Forum Moderators: goodroi

Message Too Old, No Replies

Google Robots.txt Wildcard Feature

Please take a look at my robot.txt

         

seunosewa

7:09 pm on May 30, 2005 (gmt 0)

10+ Year Member



My robots.txt reads:
--------------
User-agent: *
Disallow: /forum
Disallow: /nigeria?
Disallow: /?
Disallow: /index.php

User-agent: Googlebot
Disallow: /forum
Disallow: /index.php
Disallow: /nigeria?
Disallow: /?
Disallow: /*msg
---------------
I expected the last directive to prevent Googlebot from downloading any url with the string 'msg' in it, but googlebot seems to be ignoring that directive and downloading files like /forum/topic-12.msg45454.html. What could be wrong?

Dijkgraaf

10:12 pm on Jun 1, 2005 (gmt 0)

WebmasterWorld Senior Member 10+ Year Member



Read
[robotstxt.org...]

There are various mistakes you have made.
1) It should be Disallow: /forum/ (Note the trailing slash).
2) Wild cards such as /? and /*msg, /nigeria? are not part of the standard (although some bots do allow it, but Google isn't one of them). See relevent section from the above mentioned standard
"Note also that regular expression are not supported in either the User-agent or Disallow lines.
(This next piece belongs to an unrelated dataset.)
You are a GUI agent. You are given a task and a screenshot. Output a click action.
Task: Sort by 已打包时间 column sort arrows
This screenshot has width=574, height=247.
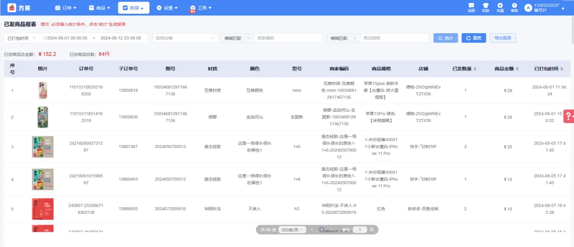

The '*' in the User-agent field is a special value meaning "any robot". Specifically, you cannot have lines like "Disallow: /tmp/*" or "Disallow: *.gif"."
3) It probably pays to put the User-agent: * section last as some bots at either the first match for the User-agent or the *

Reid

6:58 am on Jun 11, 2005 (gmt 0)

WebmasterWorld Senior Member 10+ Year Member



googlebot does allow wildcards but it may be following the user-agent * directive instead of the googlebot one.
user-agent: * should always b the last directive since most bots will follow their own directive or * whichever comes first.

disallow: /forums
will disallow a directory called forums and a file called forums in the root directory

disallow: /forums/
will disallow a directory called forums but not a file called forums.

Reid

7:02 am on Jun 11, 2005 (gmt 0)

WebmasterWorld Senior Member 10+ Year Member



I expected the last directive to prevent Googlebot from downloading any url with the string 'msg' in it, but googlebot seems to be ignoring that directive and downloading files like /forum/topic-12.msg45454.html. What could be wrong?

This should work for googlebot it must be using the user-agent: * because it comes first.

never use wildcards in the directives under user-agent: * because most bots can't handle wildcards in the disallow line but googlebot definitely can.